看護師も、疲れも迷いもあるひとりの人間です。

「辞めたい」「つらい」と感じるのは、決して弱さじゃない。
心と体が発している、大切なサインなんです。

娘に「転職」を勧めた理由

私は娘に、こう伝えました。

今の職場が全てじゃないよ。
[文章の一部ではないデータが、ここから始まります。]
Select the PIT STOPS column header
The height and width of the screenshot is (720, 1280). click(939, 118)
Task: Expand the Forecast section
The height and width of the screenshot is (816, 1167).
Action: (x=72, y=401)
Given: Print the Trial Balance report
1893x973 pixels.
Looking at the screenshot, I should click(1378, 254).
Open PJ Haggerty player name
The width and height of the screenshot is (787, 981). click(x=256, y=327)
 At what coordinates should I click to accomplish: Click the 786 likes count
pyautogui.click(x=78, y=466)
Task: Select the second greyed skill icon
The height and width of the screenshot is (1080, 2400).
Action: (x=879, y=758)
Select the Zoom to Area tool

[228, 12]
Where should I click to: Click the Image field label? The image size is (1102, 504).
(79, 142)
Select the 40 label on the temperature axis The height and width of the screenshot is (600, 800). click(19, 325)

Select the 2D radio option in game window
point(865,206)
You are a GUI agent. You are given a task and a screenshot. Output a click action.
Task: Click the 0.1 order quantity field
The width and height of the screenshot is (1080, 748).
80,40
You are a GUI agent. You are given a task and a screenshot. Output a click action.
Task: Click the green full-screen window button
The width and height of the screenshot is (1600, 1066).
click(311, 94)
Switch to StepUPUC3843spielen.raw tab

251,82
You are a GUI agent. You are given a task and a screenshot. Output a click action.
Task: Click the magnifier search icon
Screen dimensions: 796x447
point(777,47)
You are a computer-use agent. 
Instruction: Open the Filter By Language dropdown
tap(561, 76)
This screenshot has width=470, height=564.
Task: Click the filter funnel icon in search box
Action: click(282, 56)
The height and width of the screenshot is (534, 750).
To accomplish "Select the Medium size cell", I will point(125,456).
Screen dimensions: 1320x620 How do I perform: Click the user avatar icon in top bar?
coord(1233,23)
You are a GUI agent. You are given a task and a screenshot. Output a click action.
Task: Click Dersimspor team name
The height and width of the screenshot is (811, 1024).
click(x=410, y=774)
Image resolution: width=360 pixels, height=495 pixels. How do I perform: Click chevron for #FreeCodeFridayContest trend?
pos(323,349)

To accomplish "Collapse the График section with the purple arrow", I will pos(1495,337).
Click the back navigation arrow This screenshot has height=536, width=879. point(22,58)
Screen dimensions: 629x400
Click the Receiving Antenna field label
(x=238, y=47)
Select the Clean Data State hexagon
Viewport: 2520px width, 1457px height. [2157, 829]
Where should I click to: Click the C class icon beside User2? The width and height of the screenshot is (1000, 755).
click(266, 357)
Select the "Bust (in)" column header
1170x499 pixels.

看護師の働き方は、もっとたくさんある。

今は、看護師の資格を活かせる場所が驚くほど広がっています。

  • 日勤のみのクリニック
  • 訪問看護・在宅医療
  • 健診センター・企業看護師
  • 保育園・学校看護師
  • 美容クリニック・治験コーディネーター
  • リモート対応の医療系ライター・相談員

「ずっと同じ職場で頑張ること」だけが、看護師の正解ではありません。
自分の人生を大切にしながら働く選択肢は、きっとあるはずです。

50代からでも、新しい一歩は踏み出せる

私自身、50代になってFP3級を取得し、お金の勉強を始めました。
つみたてNISAも始めたし、格安スマホに変えて固定費も見直しました。

「もう遅い」なんてことはない。
「今気づけてよかった」と思える日が、必ず来ます。

今の働き方に疑問を感じているあなたへ。
「辞める」か「続ける」かの二択じゃなく、「自分に合った働き方に変える」という第3の道もあります。

次の記事では、私が実際に検討している働き方や、娘に勧めた看護師転職サイトの選び方について書いていきます。
どうぞ、一緒に前向きな一歩を考えていきましょう。

最後までお読みいただき、ありがとうございました。
あなたの明日が、少しでも軽やかになりますように。